**What to produce**
Print nothing except the lines of the listing below from the line with "Image resolution: width=1920, height=1080." to the line with "Governança Corporativa (483, 369)", each exactly as written, both ends included.

**Records supplied**

+---+

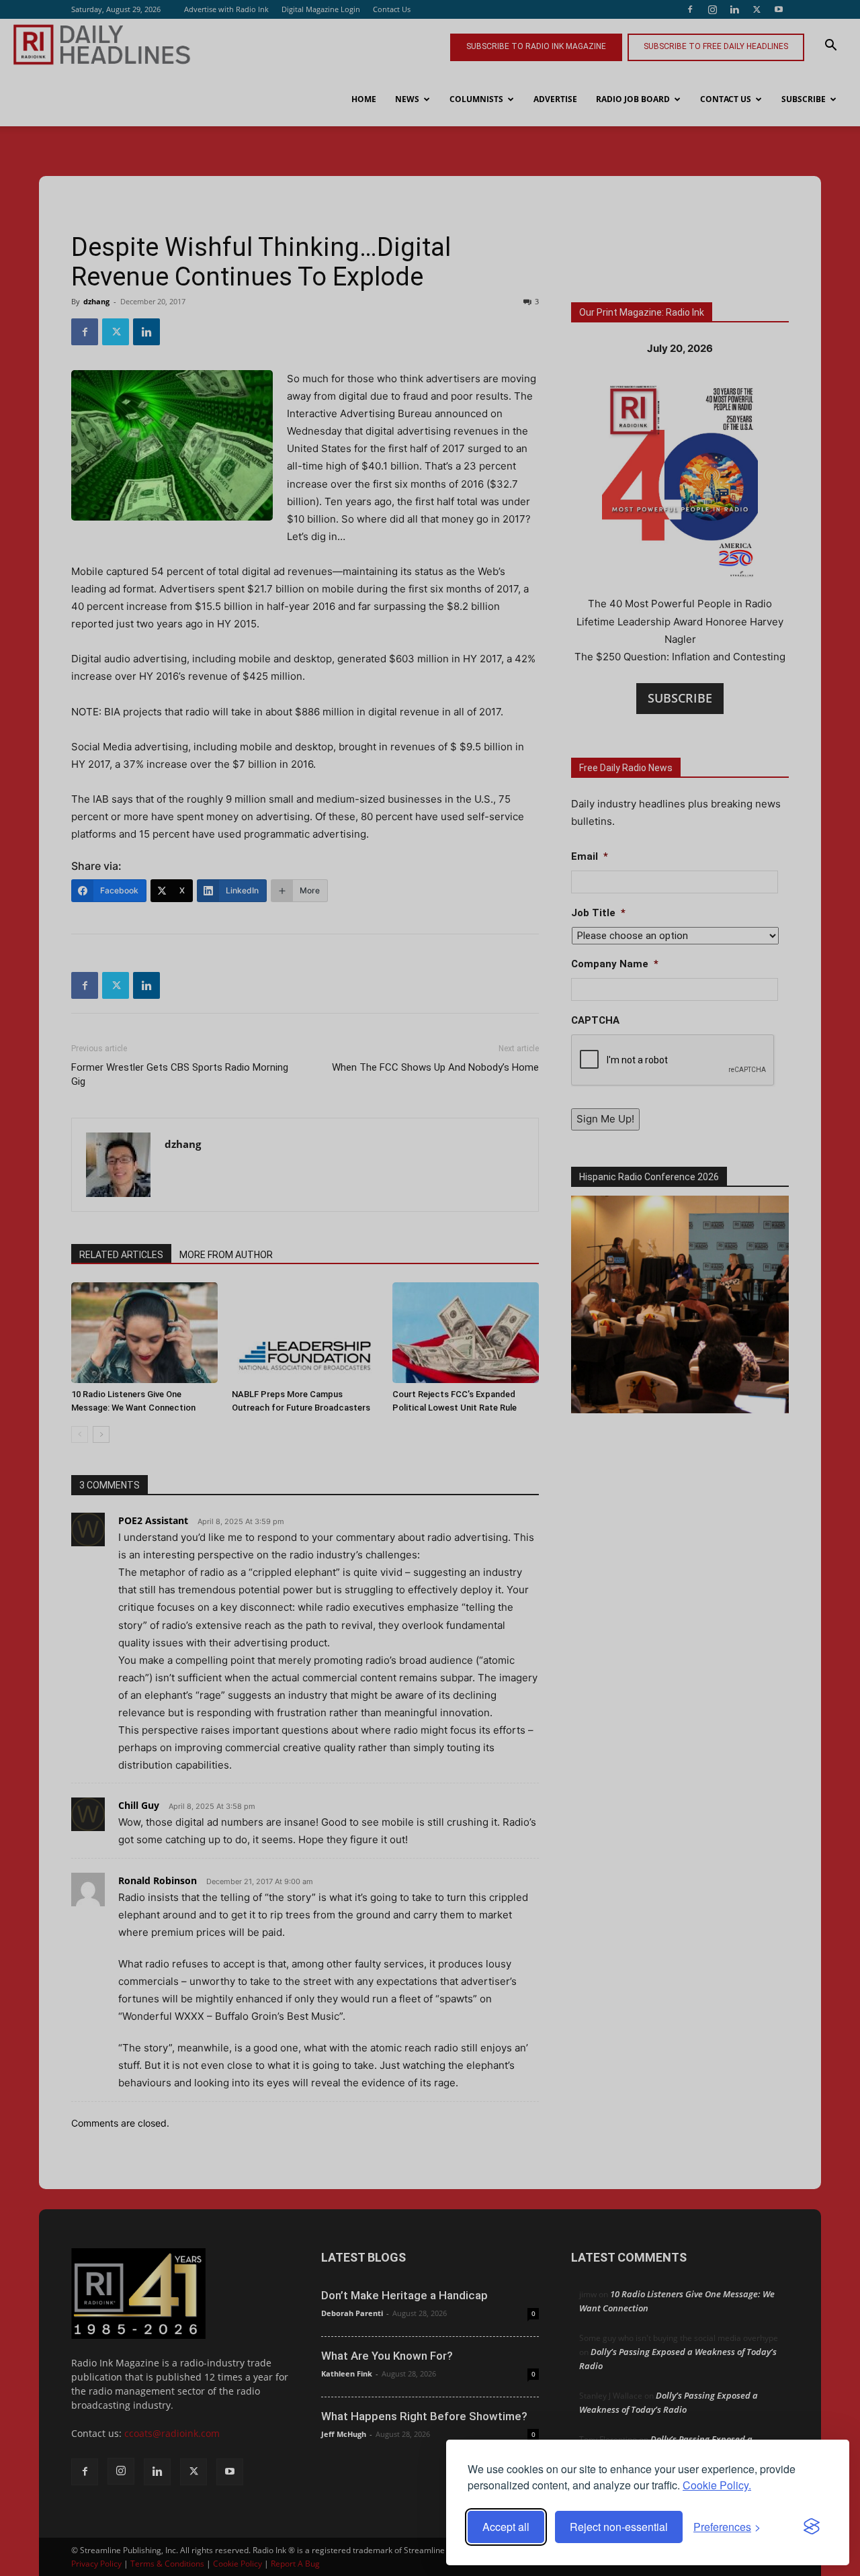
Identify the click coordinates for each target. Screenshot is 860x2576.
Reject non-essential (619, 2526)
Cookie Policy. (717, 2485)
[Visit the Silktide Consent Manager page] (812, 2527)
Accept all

+---+

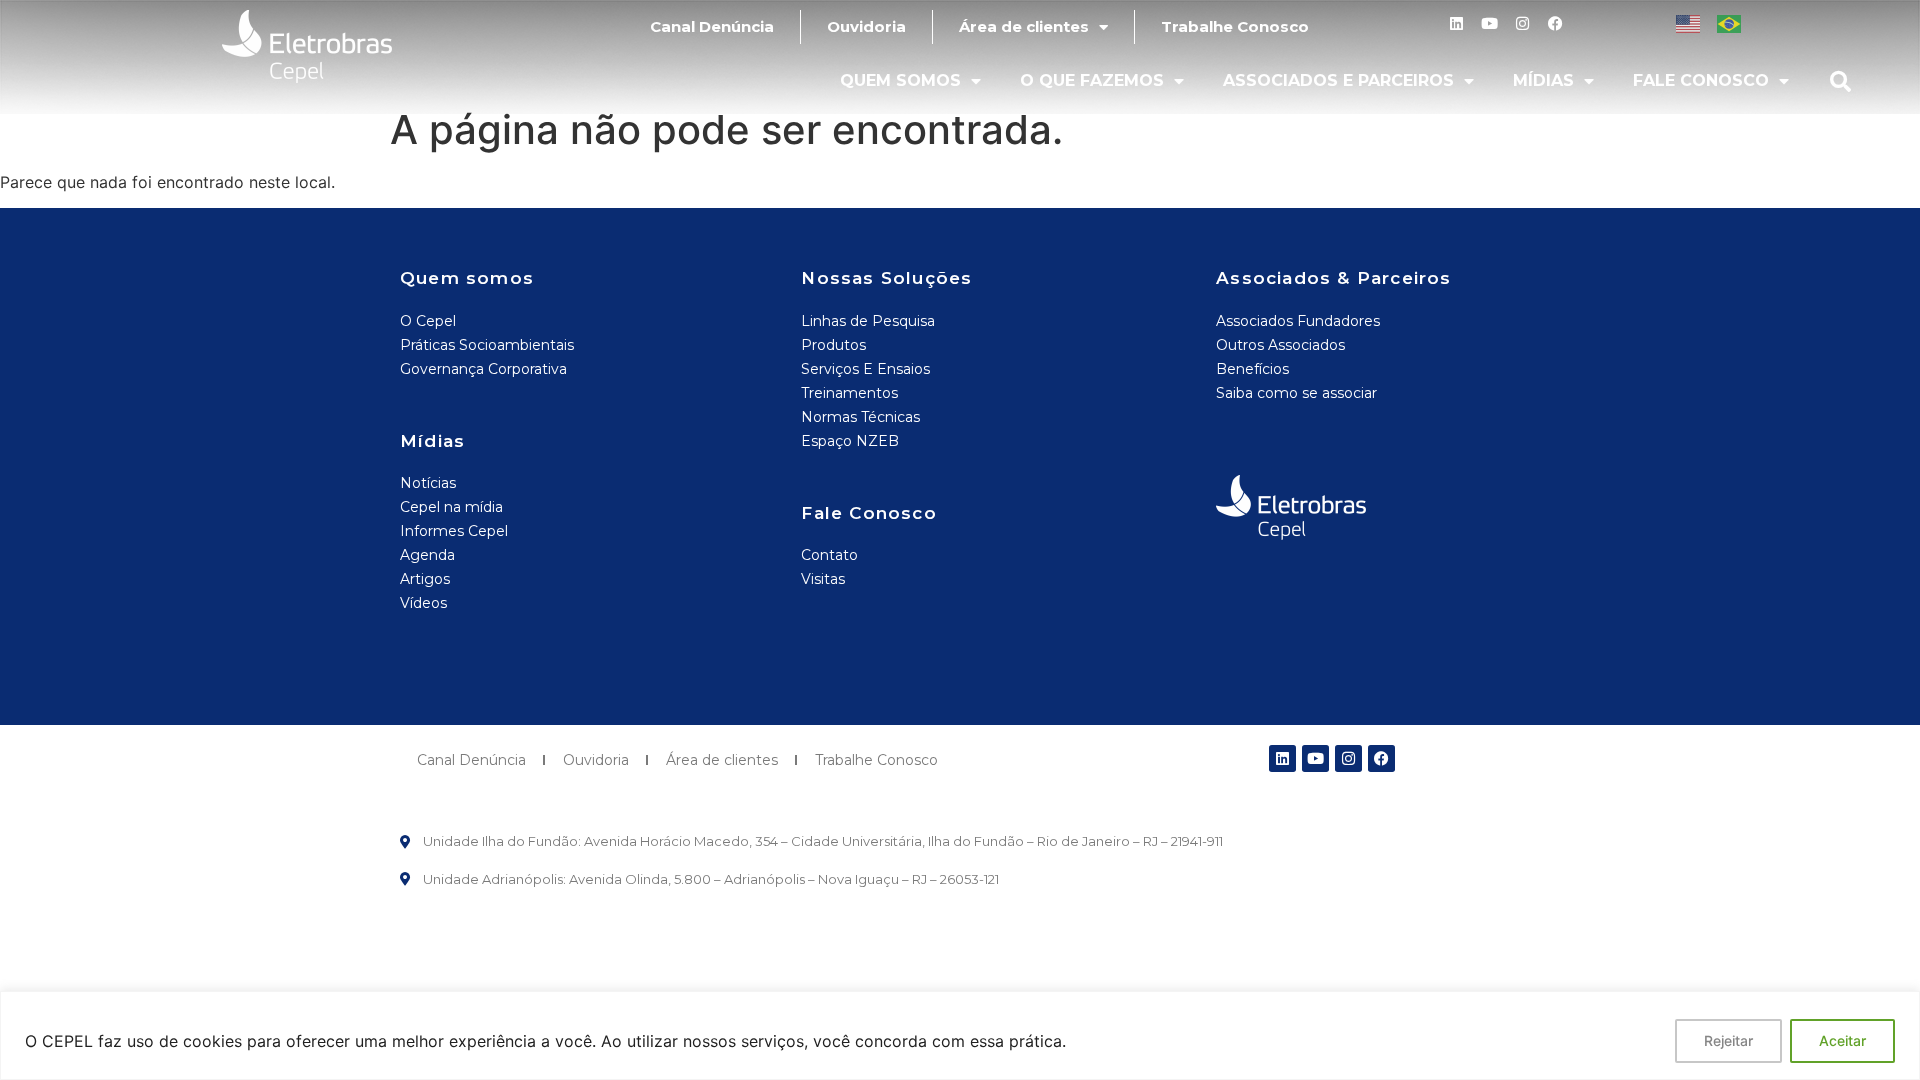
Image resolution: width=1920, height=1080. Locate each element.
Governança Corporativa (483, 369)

+---+

**Exercise output**
Image resolution: width=1920, height=1080. Locate each element.
Governança Corporativa (483, 369)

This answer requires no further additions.